Colin C":3ekoia5d said:


> These have also have good reviews and are in one of the woodwork mags at the moment.
> Just to muddy the waters a little more


Look very similar to the axminster cheapoids, just a different coloured handle and a box for the higher price. I bet they are the same and probably Chinese 

cheers
Jacob


----------



## bugbear (20 Feb 2007)

David C":w4uswam8 said:


> The overpolished long edges which stop you getting sharp corners, are the main menace with 2Cs.
> 
> Joel has the unpolished sets which are infinitely preferable.
> 
> ...



MooreToolsPlease gave a source closer to the UK than Joel - available TO the UK, more not IN the UK

http://www.fine-tools.com/stemmb.htm

BugBear


----------



## Anonymous (20 Feb 2007)

woodbloke":rb5o2jf0 said:


> Mr G wrote:
> 
> 
> > Mostly just paring the shoulders or cheeks of a few tenons when not machined spot on
> ...


No not for me - I'd have to treble my prices :shock: 
Maybe you should try a little harder to get a good machine cut, it'd save you a vast amount of work by the sound of it.
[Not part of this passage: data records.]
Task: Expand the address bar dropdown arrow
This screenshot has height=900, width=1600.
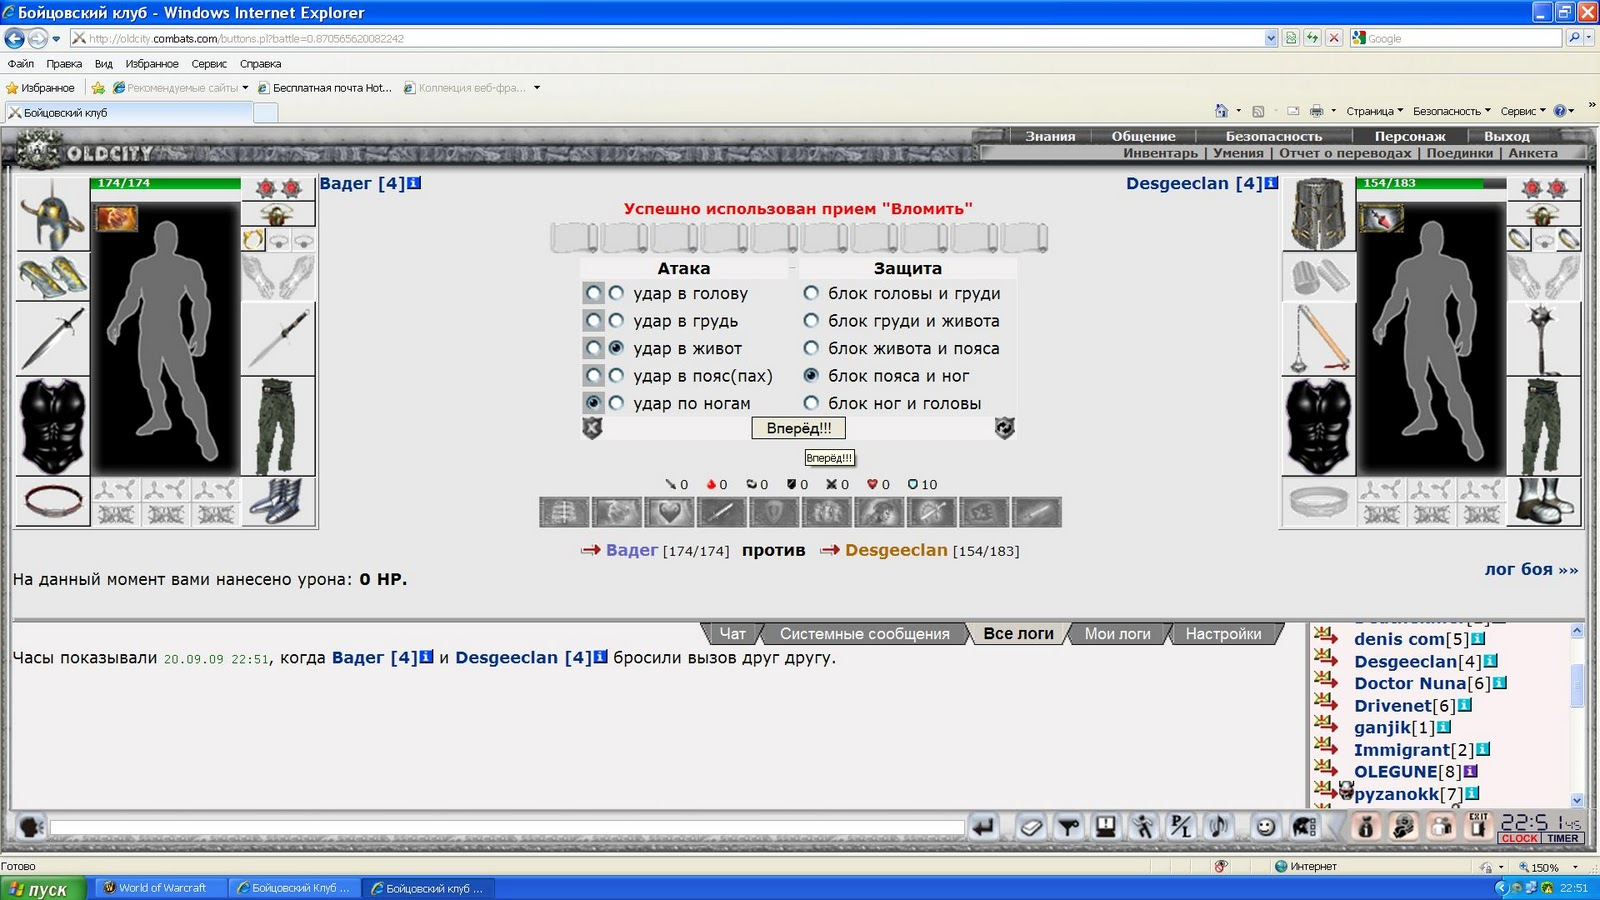Action: [x=1271, y=38]
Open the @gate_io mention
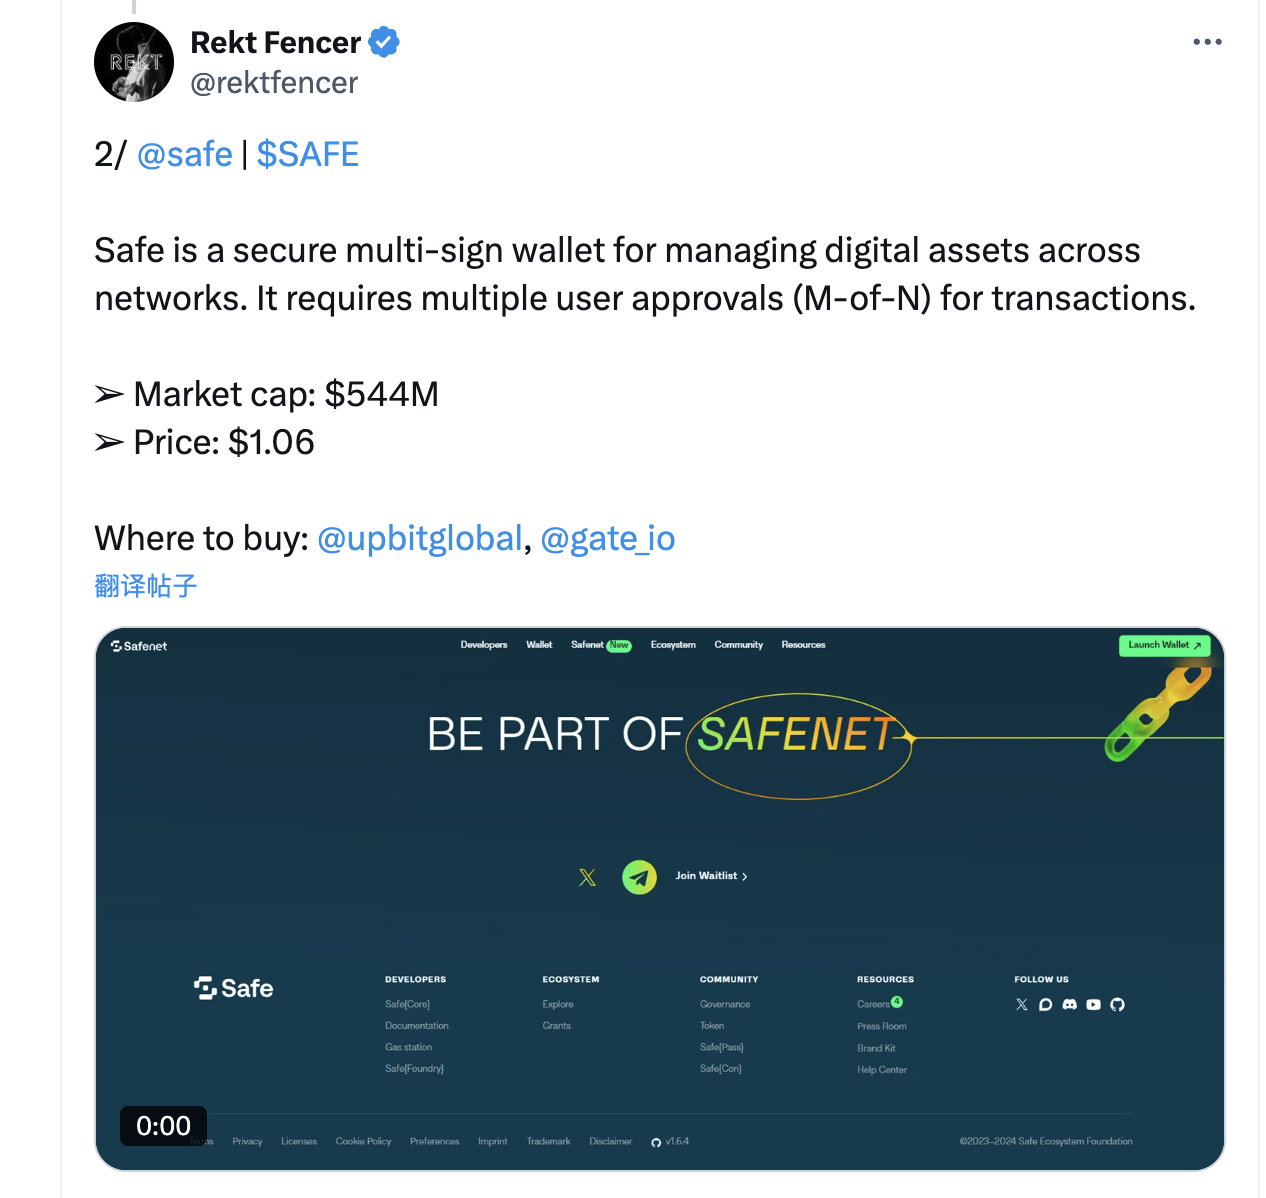1266x1198 pixels. [x=607, y=538]
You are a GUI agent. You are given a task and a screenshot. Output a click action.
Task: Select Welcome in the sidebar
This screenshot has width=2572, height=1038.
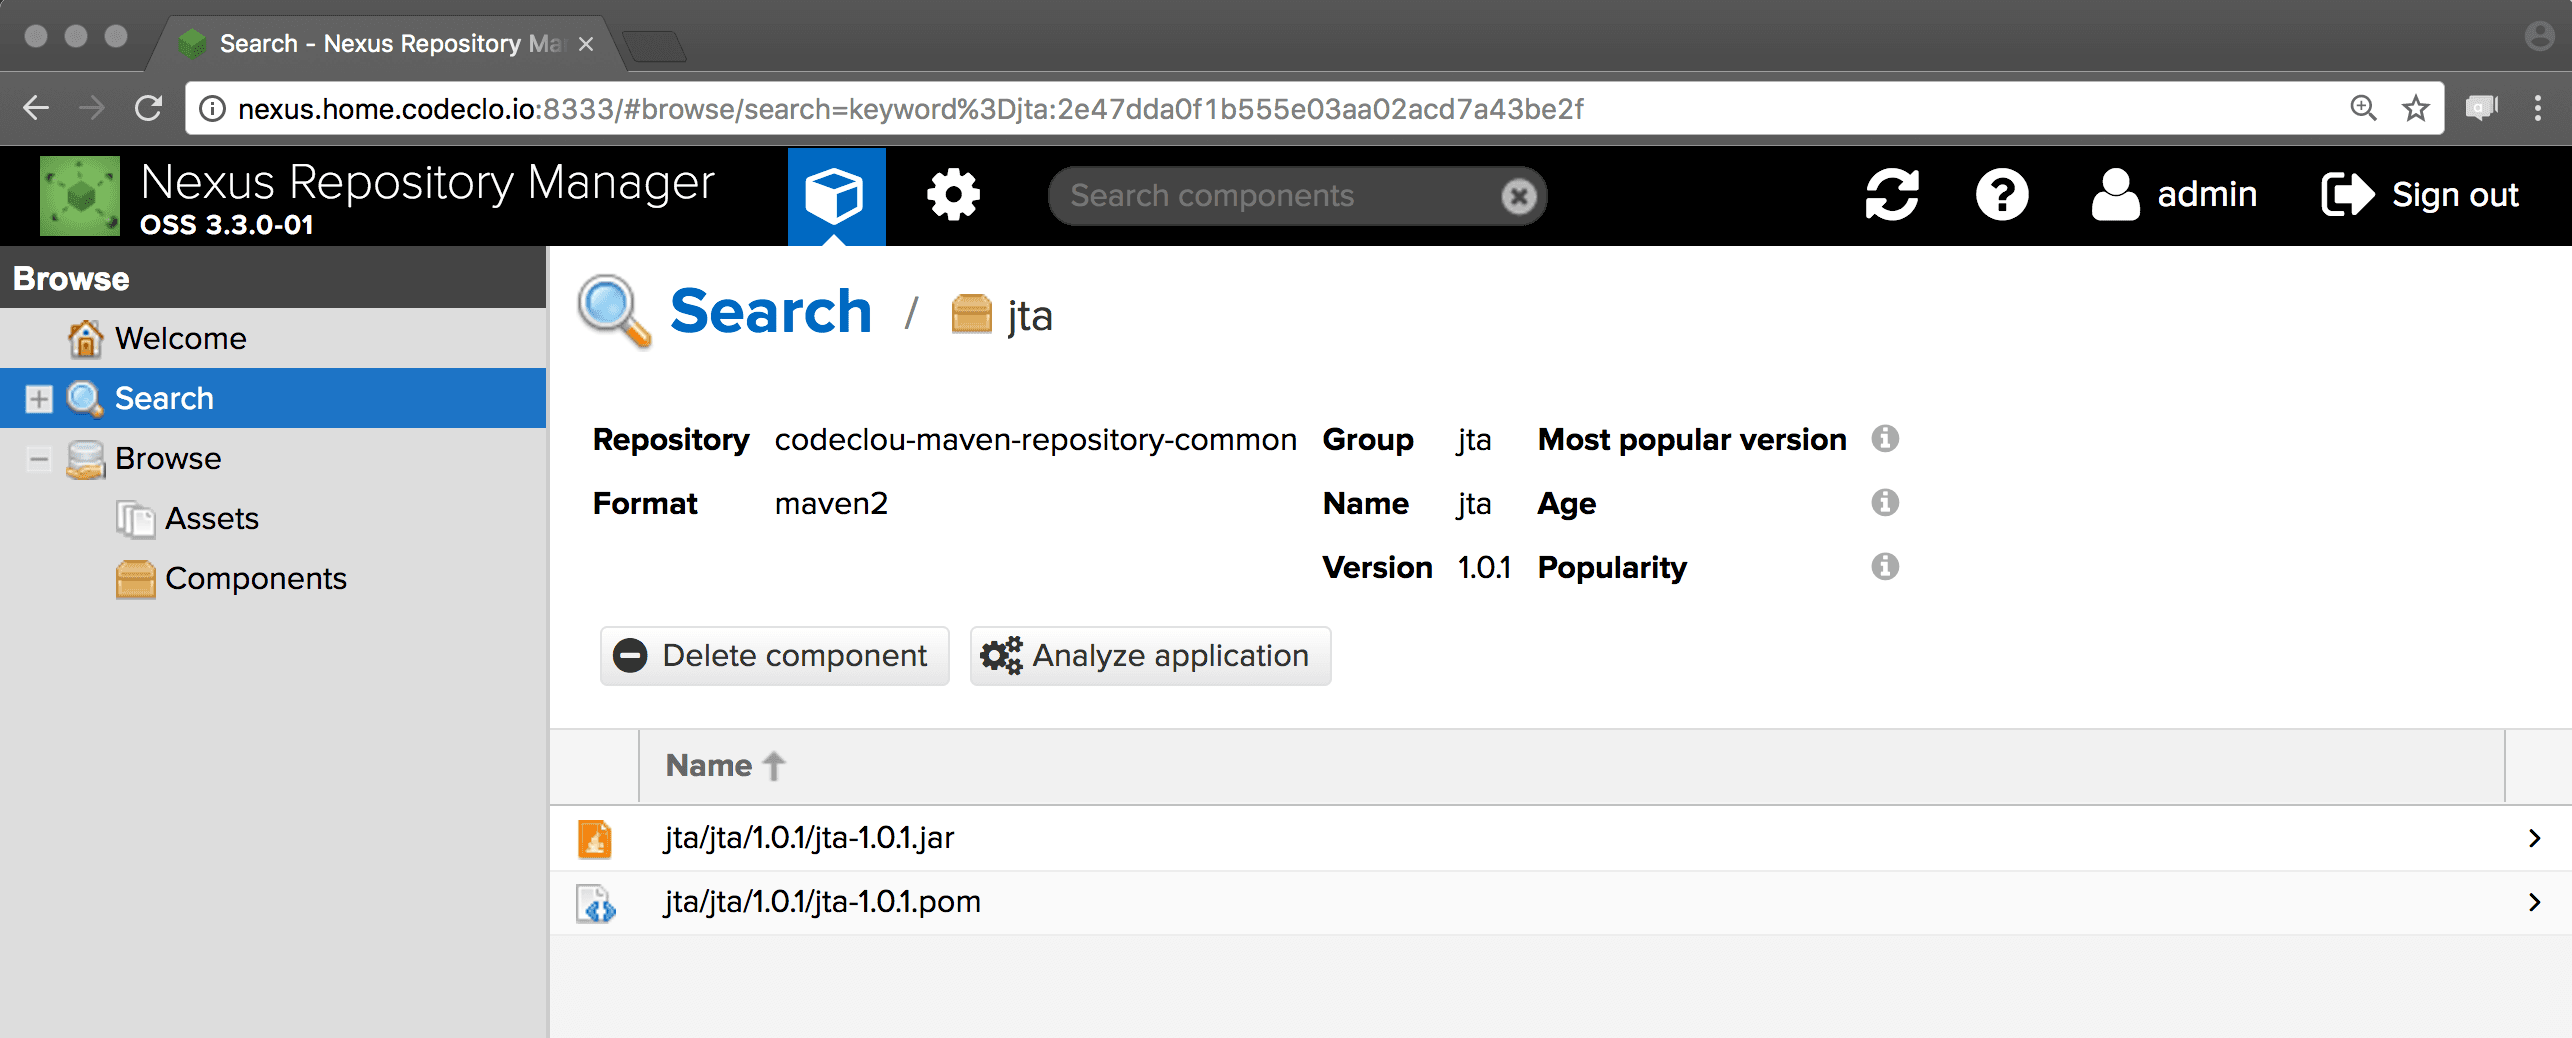point(180,339)
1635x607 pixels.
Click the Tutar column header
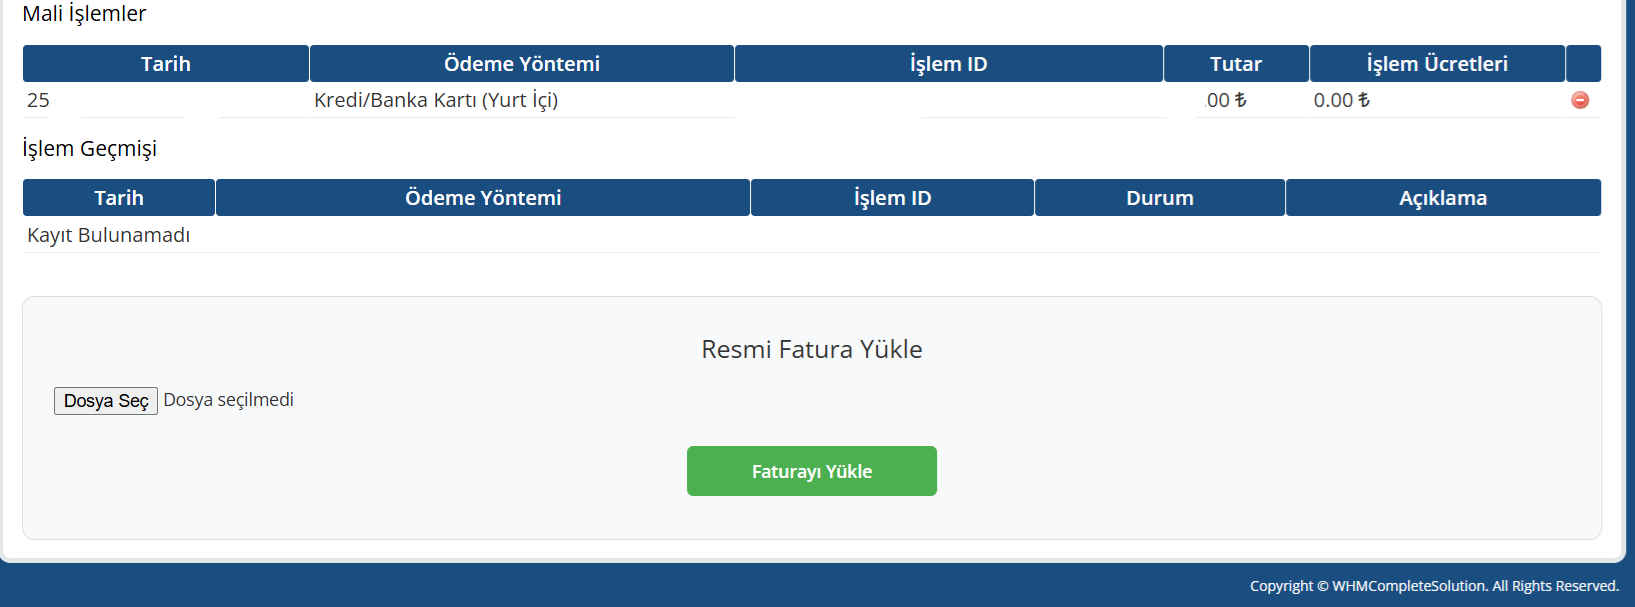tap(1236, 63)
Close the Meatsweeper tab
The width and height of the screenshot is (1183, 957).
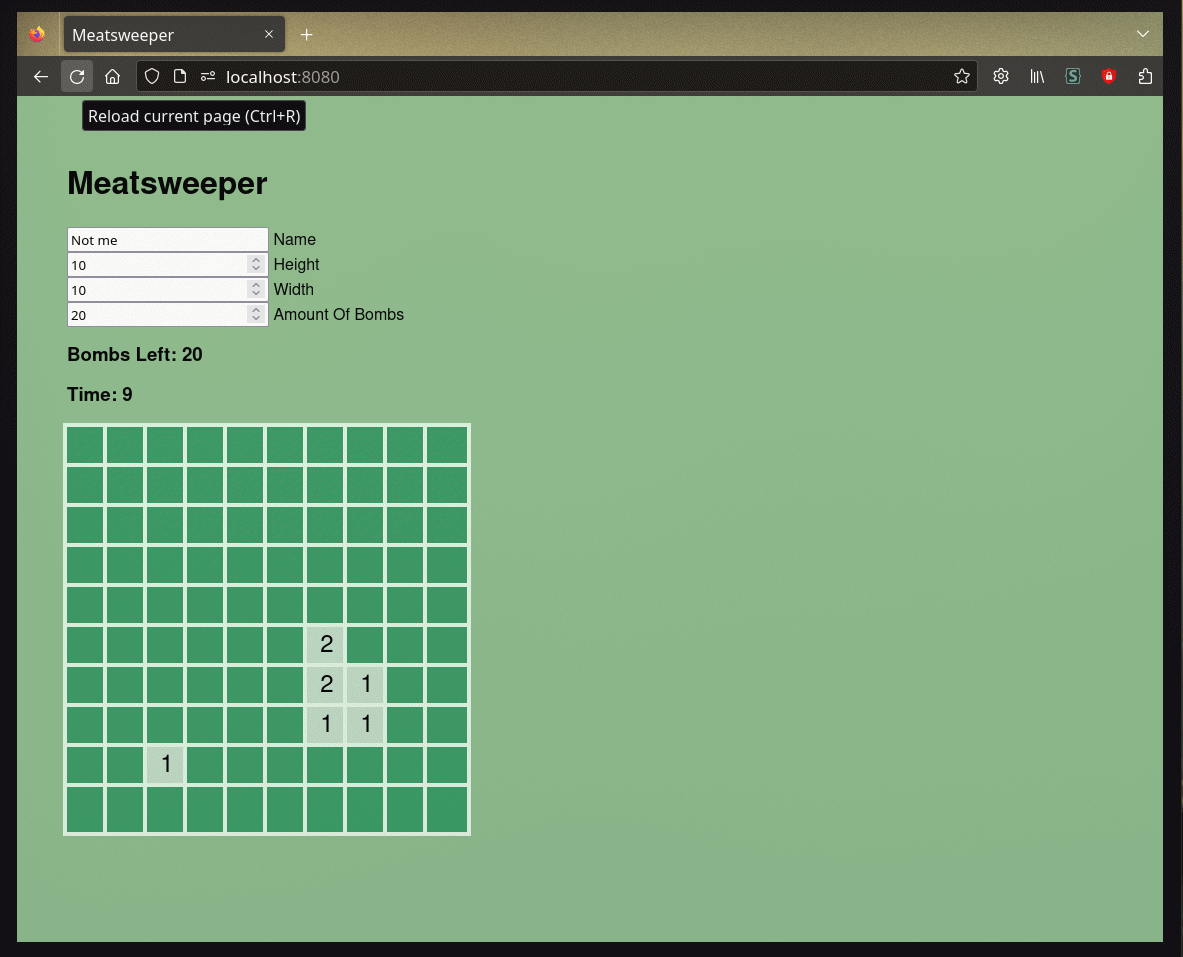[269, 35]
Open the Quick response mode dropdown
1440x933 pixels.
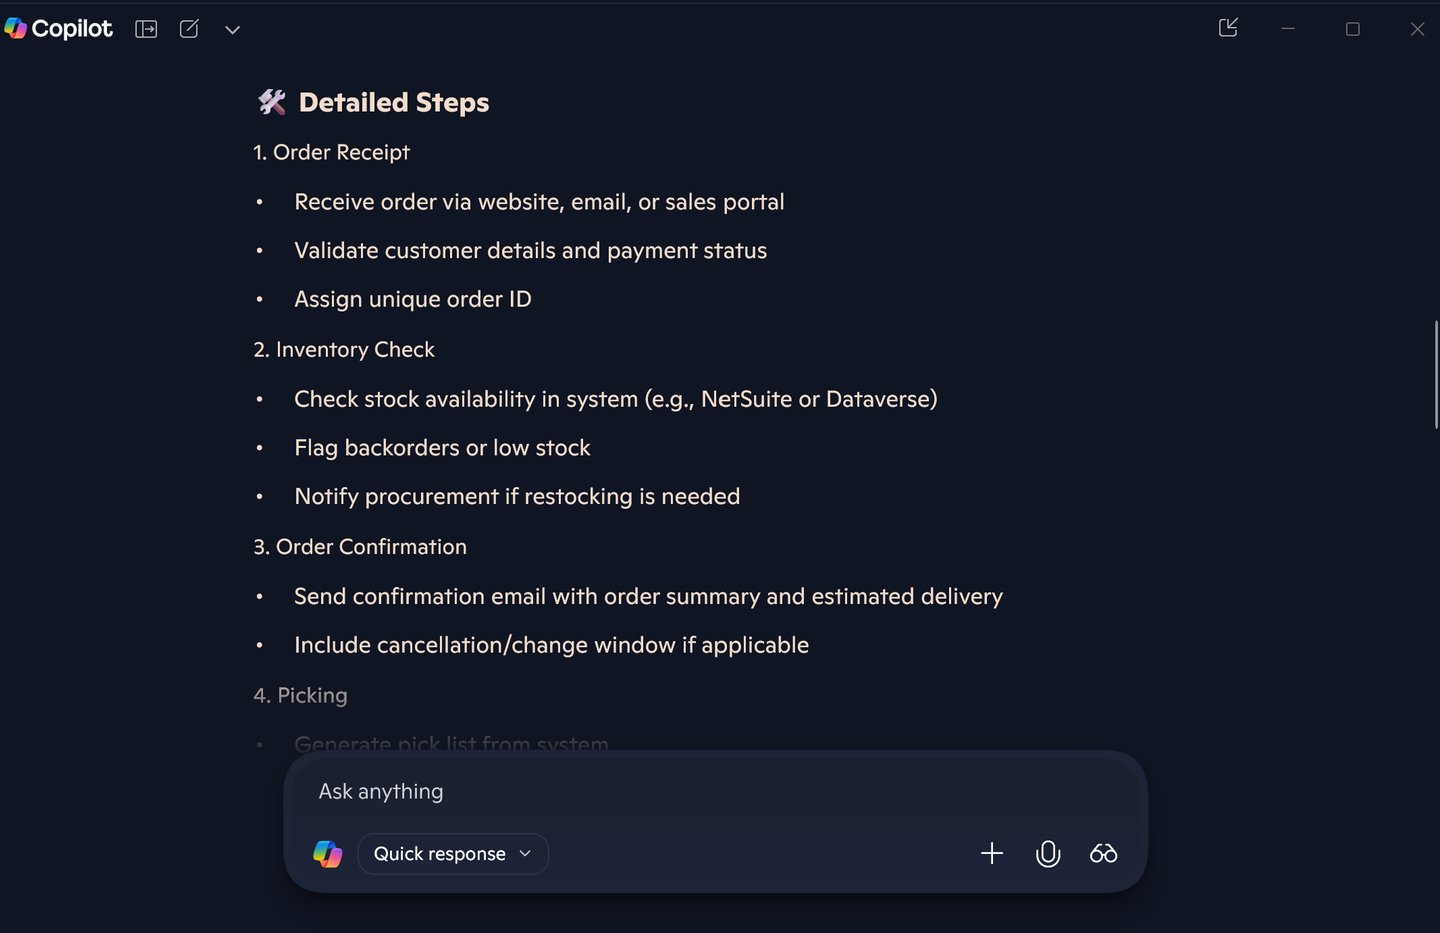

Seems a wasted opportunity if you are having to finish off machine cuts by hand.
I get a perfect cut over the top on a TS with a good many-toothed crosscut blade. Chisel comes in to use when there is the occasional innaccuracy - but sometimes a whole job goes through perfectly.
Oh and chisels come in to use for hinge housings, and a lot of nicking and trimming such as mitreing mouldings etc.

cheers
Jacob


----------



## woodbloke (20 Feb 2007)

Mr G wrote:


> Maybe you should try a little harder to get a good machine cut


I am *quite* capable of cutting accurately straight off a machine as the following pics show. They are the bases for a large dining table I made when I was making stuff for Linley. The curved mouldings on the base were spindled out and then cut *directly* from the saw.....the saw in question tho' was a brand new panel saw costing over £10G, and my little Kity 419 is just not capable of that sort of accuracy.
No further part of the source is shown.